Introduction
The growing demand for machine learning solutions (ML henceforth) in the mainstream market has created a need for a structured and efficient approach to developing ML projects. This led to a sudden rise in demand for ML engineers, data scientists, data engineers, and other machine learning-specific jobs. ML engineers apply established DevOps (software development + IT operations) best practices to the emerging machine learning technologies. This is why MLOps (machine learning + IT operations) is gaining traction and adoption.
MLOps is the process of automating machine learning using DevOps methodology. MLOps inherited the same values and practices from DevOps, like automation. There’s an expression in the DevOps community that states that “if it is not automated, it’s broken”.
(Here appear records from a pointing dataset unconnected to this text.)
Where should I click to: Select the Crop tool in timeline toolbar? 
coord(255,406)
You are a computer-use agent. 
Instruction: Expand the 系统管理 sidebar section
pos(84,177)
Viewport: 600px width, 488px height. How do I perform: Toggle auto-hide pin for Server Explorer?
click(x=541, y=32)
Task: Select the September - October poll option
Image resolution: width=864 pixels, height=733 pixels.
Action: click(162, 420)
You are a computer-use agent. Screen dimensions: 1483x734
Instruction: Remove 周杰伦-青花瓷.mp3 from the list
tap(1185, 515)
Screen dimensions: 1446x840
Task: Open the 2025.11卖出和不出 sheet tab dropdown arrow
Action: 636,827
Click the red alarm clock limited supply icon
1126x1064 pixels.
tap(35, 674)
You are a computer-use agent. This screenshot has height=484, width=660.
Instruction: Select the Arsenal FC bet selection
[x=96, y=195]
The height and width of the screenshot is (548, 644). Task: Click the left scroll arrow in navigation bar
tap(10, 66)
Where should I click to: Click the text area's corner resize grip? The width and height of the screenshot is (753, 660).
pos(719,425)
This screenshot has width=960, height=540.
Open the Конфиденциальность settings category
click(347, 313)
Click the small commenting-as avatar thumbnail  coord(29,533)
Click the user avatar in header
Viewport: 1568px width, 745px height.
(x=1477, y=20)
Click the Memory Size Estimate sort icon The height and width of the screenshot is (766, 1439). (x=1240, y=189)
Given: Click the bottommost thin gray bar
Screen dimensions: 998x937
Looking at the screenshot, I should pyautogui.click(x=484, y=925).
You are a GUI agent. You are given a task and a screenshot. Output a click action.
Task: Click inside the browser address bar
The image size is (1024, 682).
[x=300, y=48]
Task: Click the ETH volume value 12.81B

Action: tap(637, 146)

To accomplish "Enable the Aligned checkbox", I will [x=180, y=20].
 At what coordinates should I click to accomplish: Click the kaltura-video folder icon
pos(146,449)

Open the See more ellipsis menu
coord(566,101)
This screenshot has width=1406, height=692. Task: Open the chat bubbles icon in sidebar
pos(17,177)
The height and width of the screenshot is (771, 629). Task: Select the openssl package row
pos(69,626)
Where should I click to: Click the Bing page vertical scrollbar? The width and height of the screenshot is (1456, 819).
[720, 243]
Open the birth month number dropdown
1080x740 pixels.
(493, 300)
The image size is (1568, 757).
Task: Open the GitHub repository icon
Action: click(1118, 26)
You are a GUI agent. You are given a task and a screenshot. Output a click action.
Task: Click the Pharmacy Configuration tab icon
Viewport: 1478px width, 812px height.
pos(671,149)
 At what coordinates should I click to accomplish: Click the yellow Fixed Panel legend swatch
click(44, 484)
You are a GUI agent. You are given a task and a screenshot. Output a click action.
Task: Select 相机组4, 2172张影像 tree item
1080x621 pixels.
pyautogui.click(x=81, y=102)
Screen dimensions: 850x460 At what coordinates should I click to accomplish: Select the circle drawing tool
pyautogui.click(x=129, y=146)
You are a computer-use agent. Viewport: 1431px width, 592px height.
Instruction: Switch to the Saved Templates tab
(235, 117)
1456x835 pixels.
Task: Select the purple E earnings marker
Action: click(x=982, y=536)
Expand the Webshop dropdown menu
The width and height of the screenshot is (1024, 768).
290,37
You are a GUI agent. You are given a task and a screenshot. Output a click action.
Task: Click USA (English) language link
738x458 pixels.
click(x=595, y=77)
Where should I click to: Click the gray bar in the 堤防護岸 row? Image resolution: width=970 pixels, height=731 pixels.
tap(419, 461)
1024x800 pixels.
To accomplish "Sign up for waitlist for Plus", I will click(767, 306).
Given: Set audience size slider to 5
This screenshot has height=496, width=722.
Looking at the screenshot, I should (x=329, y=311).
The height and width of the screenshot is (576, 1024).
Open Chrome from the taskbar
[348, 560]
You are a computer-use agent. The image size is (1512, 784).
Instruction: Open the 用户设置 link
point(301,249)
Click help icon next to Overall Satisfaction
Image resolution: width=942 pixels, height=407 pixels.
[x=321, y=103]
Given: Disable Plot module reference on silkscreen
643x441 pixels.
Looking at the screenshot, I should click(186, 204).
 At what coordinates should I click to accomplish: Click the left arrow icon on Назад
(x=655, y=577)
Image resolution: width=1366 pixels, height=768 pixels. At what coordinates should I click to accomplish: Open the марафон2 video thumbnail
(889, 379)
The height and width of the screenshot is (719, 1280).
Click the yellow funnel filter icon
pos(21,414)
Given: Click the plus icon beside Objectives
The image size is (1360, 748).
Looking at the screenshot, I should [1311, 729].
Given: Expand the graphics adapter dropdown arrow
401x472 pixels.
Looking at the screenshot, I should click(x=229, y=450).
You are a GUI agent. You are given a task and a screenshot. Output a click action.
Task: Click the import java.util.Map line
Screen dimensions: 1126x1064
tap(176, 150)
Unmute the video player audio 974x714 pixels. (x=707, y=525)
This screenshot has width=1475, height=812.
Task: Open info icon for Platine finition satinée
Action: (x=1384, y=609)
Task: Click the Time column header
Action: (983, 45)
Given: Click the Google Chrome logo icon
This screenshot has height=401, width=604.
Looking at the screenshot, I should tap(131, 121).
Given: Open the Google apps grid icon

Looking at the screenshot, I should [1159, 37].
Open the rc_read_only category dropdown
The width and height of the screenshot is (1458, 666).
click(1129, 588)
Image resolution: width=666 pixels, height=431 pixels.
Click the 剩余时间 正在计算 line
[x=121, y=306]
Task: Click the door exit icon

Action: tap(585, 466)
The same applies to MLOps. We should strive to reduce or eliminate all types of manual intervention (friction) from ideas up to the deployment of the machine learning model in production. MLOps allows creating a flow of business value. We’ve learned that humans are terrible at doing manual repetitive tasks because they are fallible, after all, making mistakes is inherent to the human being.
But there is a key difference between DevOps and MLOps that makes the former not immediately transferable to machine learning projects: deploying software into production is different from deploying machine learning models into production.
While software code is relatively static, machine learning is generally trained on data taken from the real world, and real-world data is always changing. Thus, machine learning models should be ready to constantly learn and adapt to new data. While traditional software development is driven by code, ML is driven by data. The fact that machine learning models are made up of code, data, and configuration (parameters, hyperparameters, sampling methods, random number generators, etc.) and the need to adapt to a complex and ever-changing environment, is what makes MLOps a new discipline.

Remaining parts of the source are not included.